Snapshots in Fig. 6 depicting human body detected but fall have not been detected as the subject has changed to sleeping position gradually and the rate of change of subject’s height in the frames is not abrupt. The graph depicting average precision of the fall detection results and the log average miss rate has been shown in Fig. 8.

Average precision error and log average miss rate.
Over 50,000 frames were checked. All the 50 falls were correctly detected and there were no false positive cases.
Here a fall detection system using real time is presented, using a single depth sensor camera. The algorithm used here to detect falls is simple and easily implementable.

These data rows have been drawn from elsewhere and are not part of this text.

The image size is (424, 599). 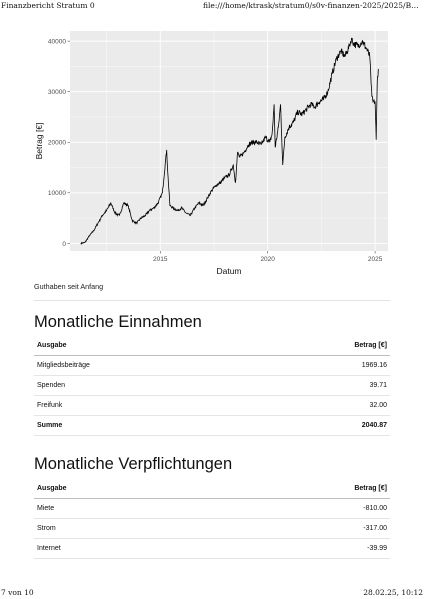 I want to click on table-row: Freifunk 32.00, so click(x=212, y=406).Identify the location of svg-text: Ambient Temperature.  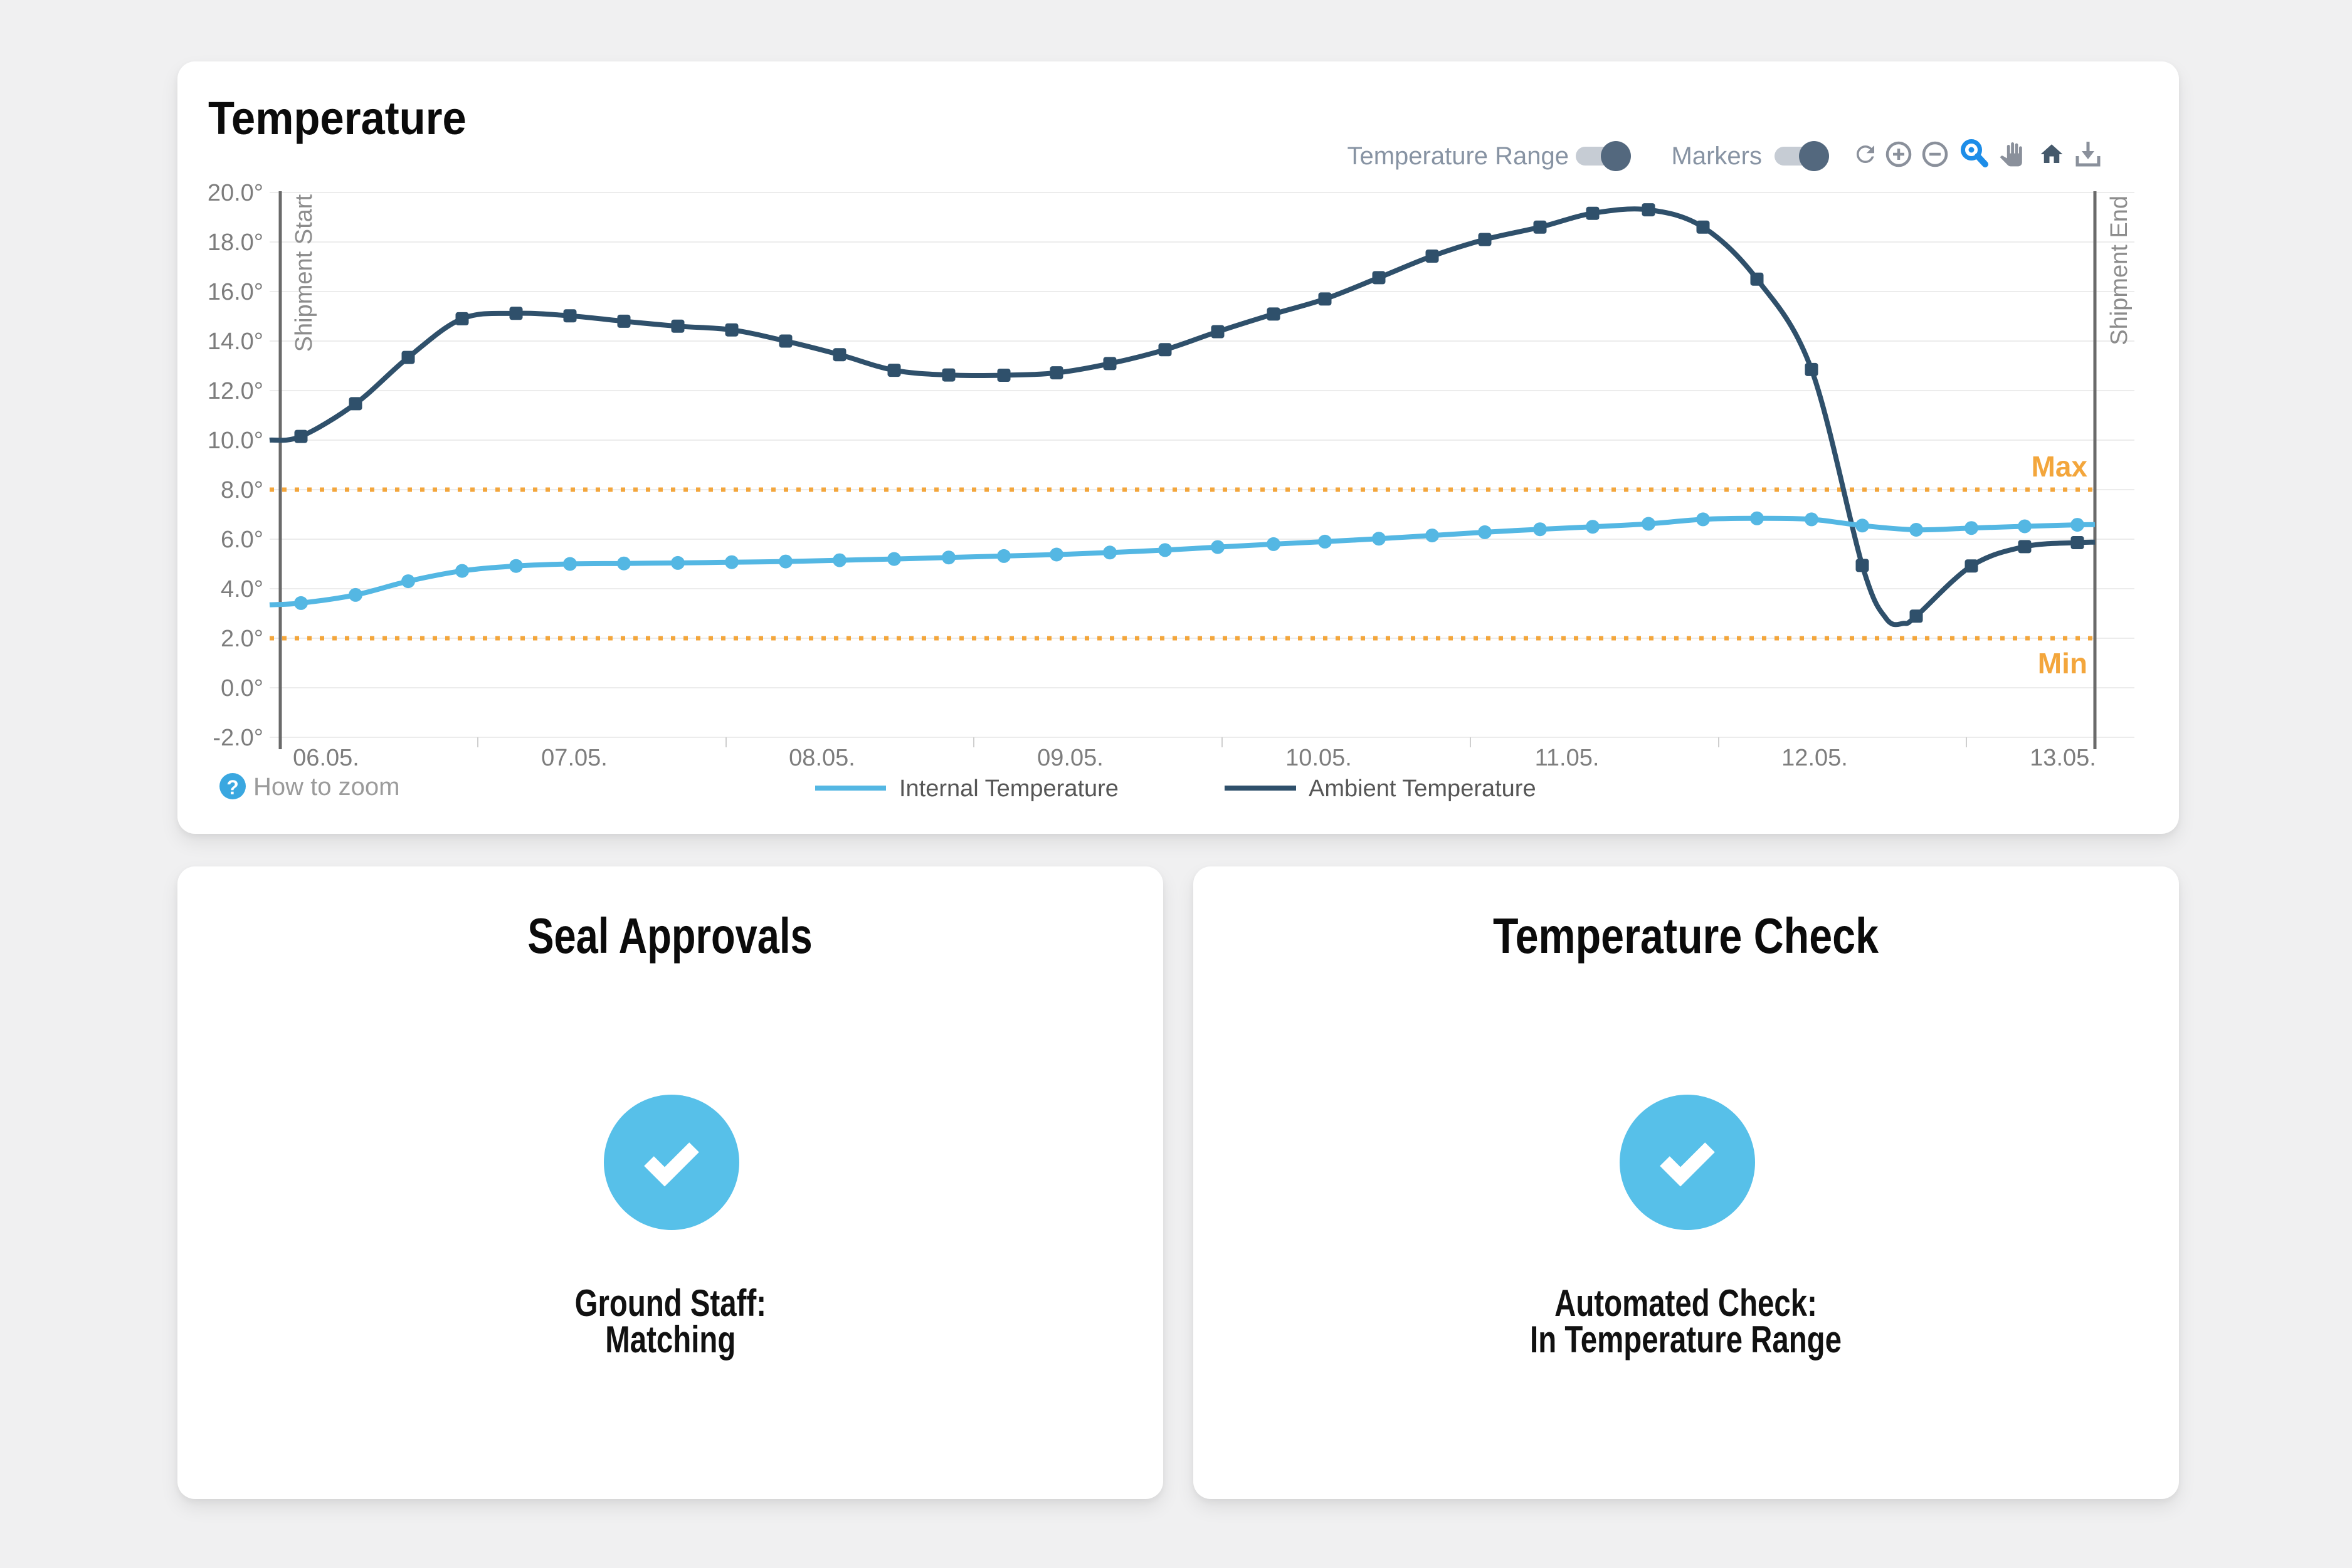
(1422, 789).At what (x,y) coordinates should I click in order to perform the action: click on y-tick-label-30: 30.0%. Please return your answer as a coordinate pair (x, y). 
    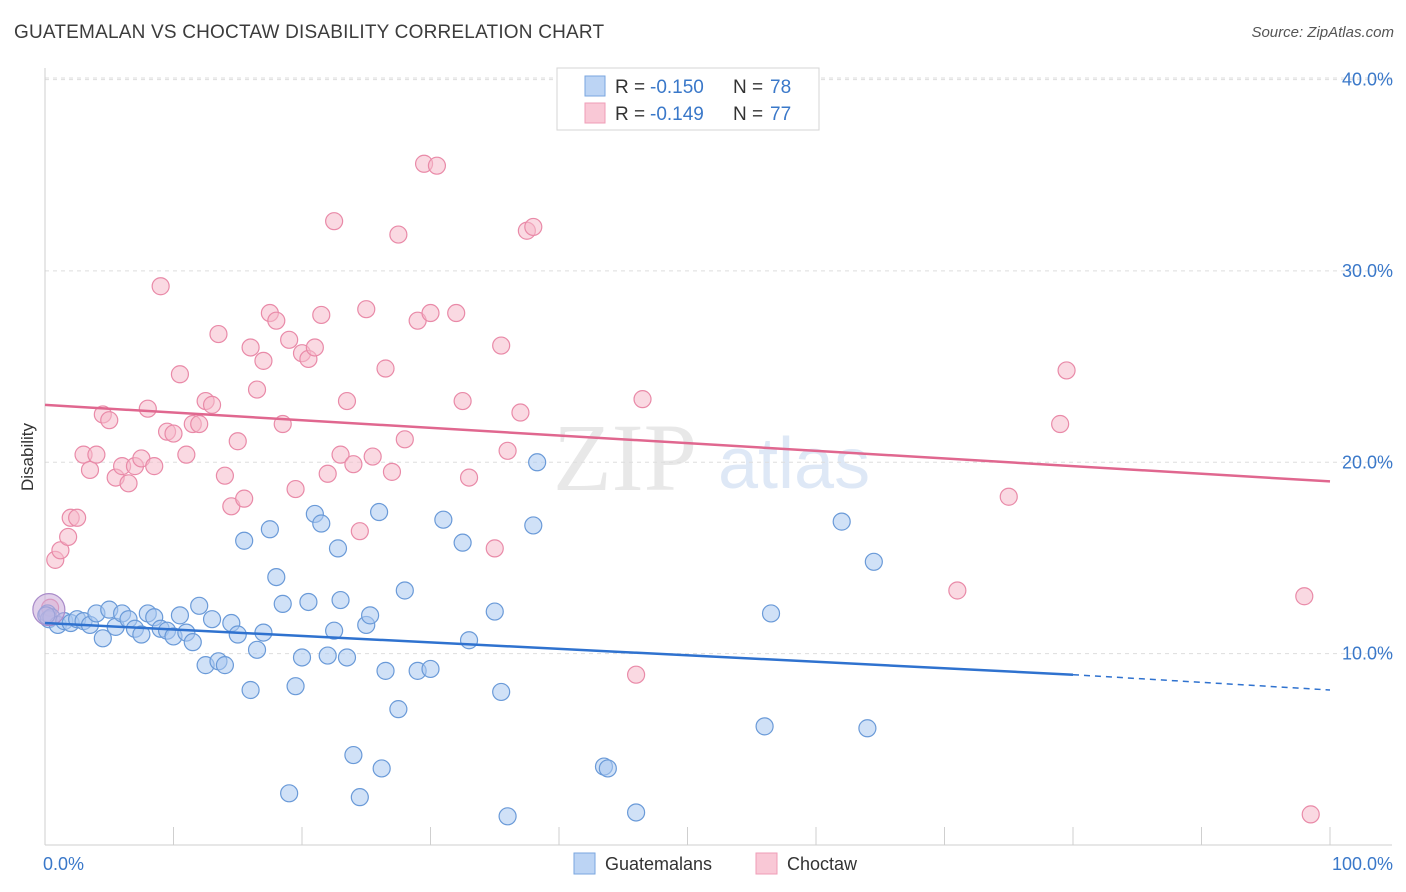
    Looking at the image, I should click on (1368, 271).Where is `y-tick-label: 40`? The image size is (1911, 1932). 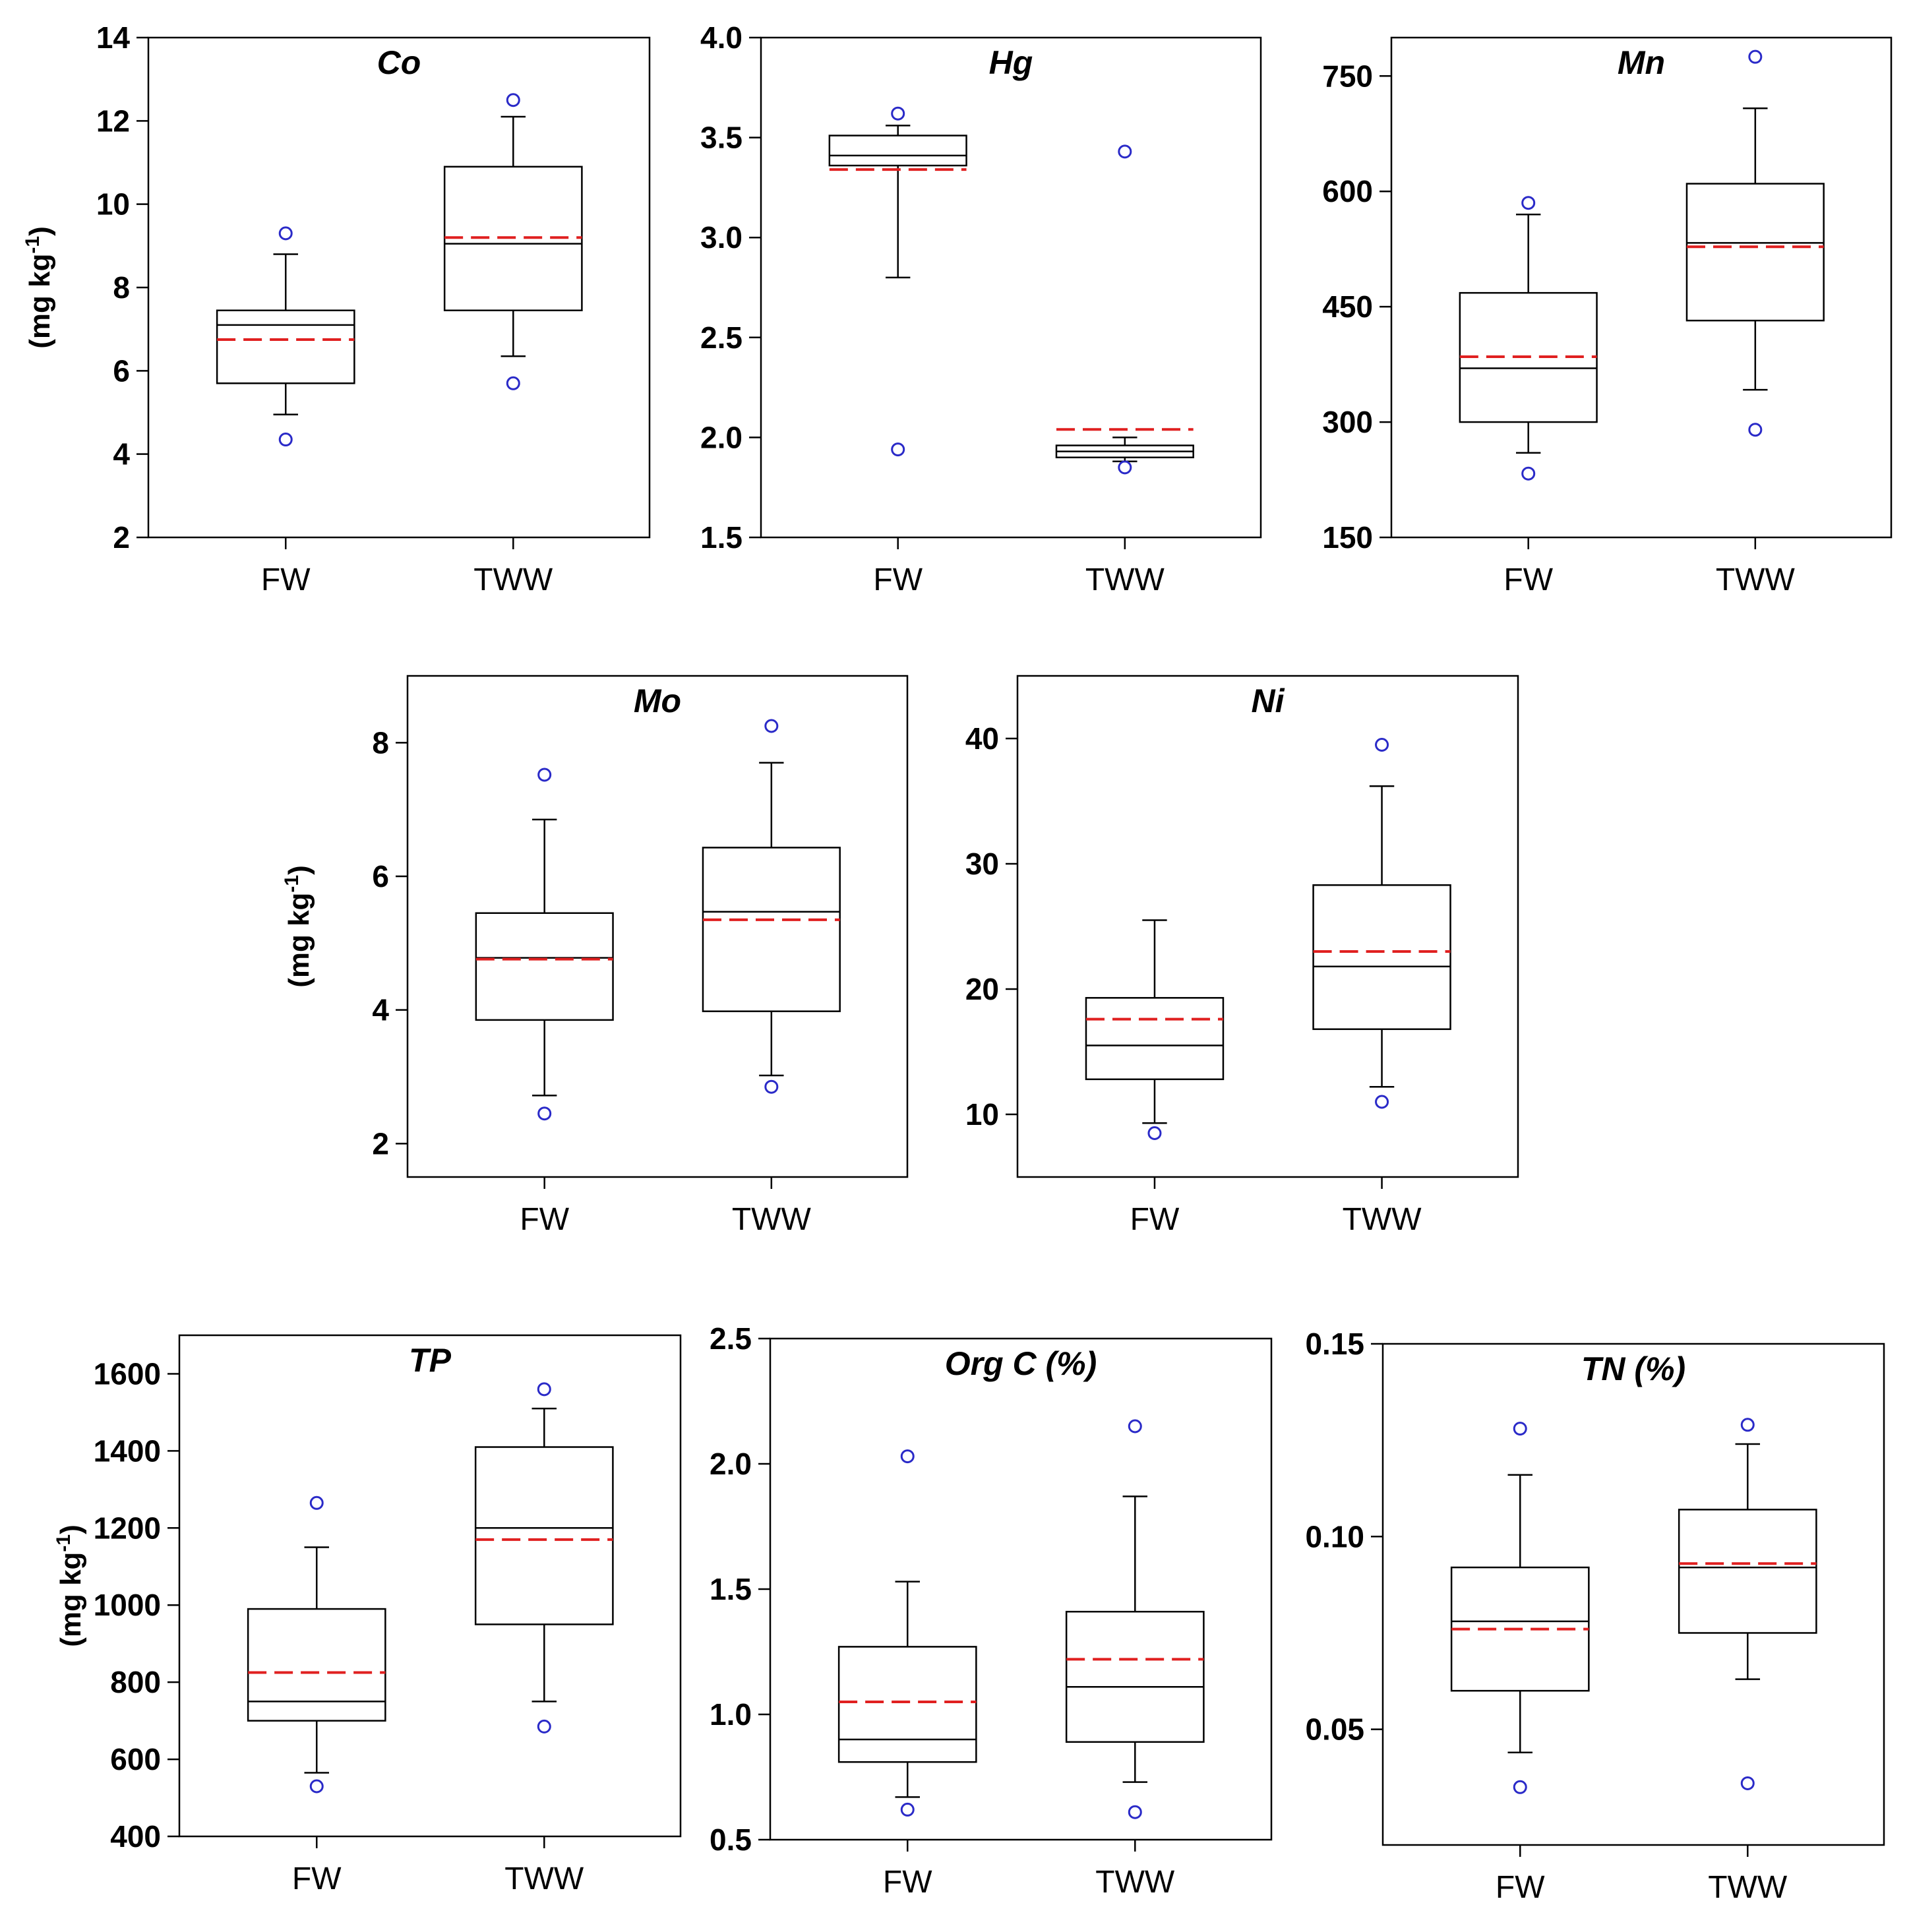
y-tick-label: 40 is located at coordinates (982, 738).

Detection of subject is carried out using the Yolo v2 process and fall detection is determined using the subject’s body height to width ratio and the velocity of the fall. Several fall detection scenarios were tested in cluttered backgrounds, multiple subject scenarios, and partial occlusion scenarios. The proposed algorithm successfully detected all the fall cases without any false negatives. This shows that algorithms performance is promising, and we plan to test more situations as part of our future work like collisions and major occlusions.